I bet that your thing that you wrote down has a rating of either two or three. I find it amazing that the first thing we stopped doing is the one thing that we know we need to do to keep us well. But this is such a symptom of the fact that we just push all our needs aside that we put ourselves last when it comes to well-being. In fact, a quick aside, that recently, one of my Facebook groups, somebody put a post about the fact that they reward themselves for seeing a couple of patients with a glass of water, and then some will put, “Yes, I reward myself with going to the loo.”

That is amazing to me. We should not be rewarding ourselves by meeting our basic needs. The needs come first. Reward yourself with something else. Please, you need to attend to your basic human needs. It’s not rewarding yourself to do something that you know re-energises you and increases your physical and mental health.
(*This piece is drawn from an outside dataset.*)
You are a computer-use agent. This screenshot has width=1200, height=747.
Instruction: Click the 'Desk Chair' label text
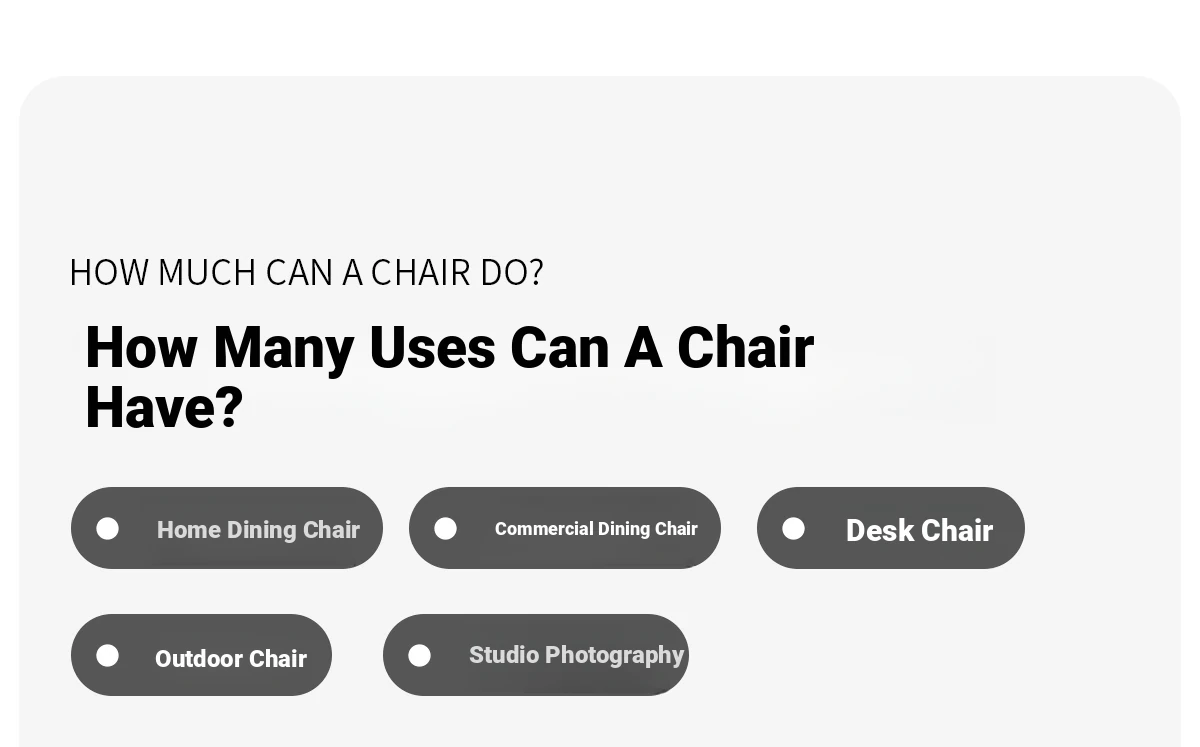tap(919, 531)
In fact, it is vital. It’s the most vital piece of self care that you can do, and it’s one of the most vital pieces of patient care that you can do.

So that thing that you wrote down that you rated a two or a three in terms of how important it is for your physical and mental health, I’d like you to put that in your diary in the next couple of days. I’d like you to talk to somebody else and tell them what you’re going to do and when you’re going to do it, so get some accountability around that. Then I’d like you to repeat it. I’d like you to repeat that every week, make sure it goes in your diary first, and that is a sacred time.
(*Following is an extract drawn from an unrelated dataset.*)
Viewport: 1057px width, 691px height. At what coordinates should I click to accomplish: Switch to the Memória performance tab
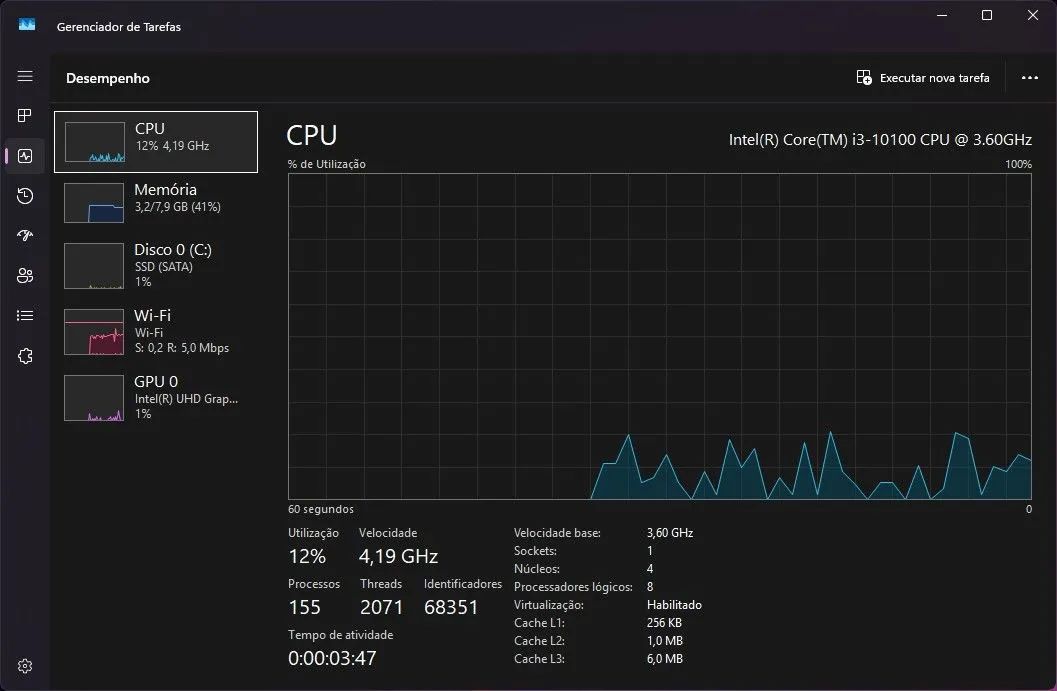tap(155, 202)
Few years ago, I used to go to a tennis lesson, which started at 5:30. It was really difficult to get away to, and there were several times I thought, “I’m never gonna get away. I’m never gonna get to it.” But it was in my diary, and I prioritised it. Looking back at all those times I left stuff because I had to go to tennis, I can’t think of one thing that really was important. I can’t think of one thing that went drastically wrong, because I put myself first to go to my tennis lesson.
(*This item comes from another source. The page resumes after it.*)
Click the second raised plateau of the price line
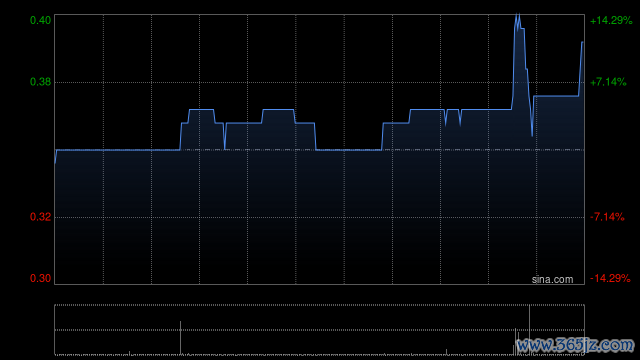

So that’s it. It’s that simple. I talked briefly about all the ways to well-being. You can go and look them up. You can listen to all sorts of podcasts about well-being and the latest thing. The one thing you can do is identify what is it that you give up first when you get too busy, and then make sure that from now on, you do that thing once, twice, or even three times a week. You put it in your diary, and that becomes sacred for you.

So see your human needs, your human limits as a requirement for you to practice well, safely and be happy at work. Don’t see them as an optional extra. If you need to cut something out of your diary to make room for other stuff that’s happening, may not be your well-being, may not be those things that you need to do to be happy and to be well. We’ll be talking about all these things a lot more in future episodes. See you then.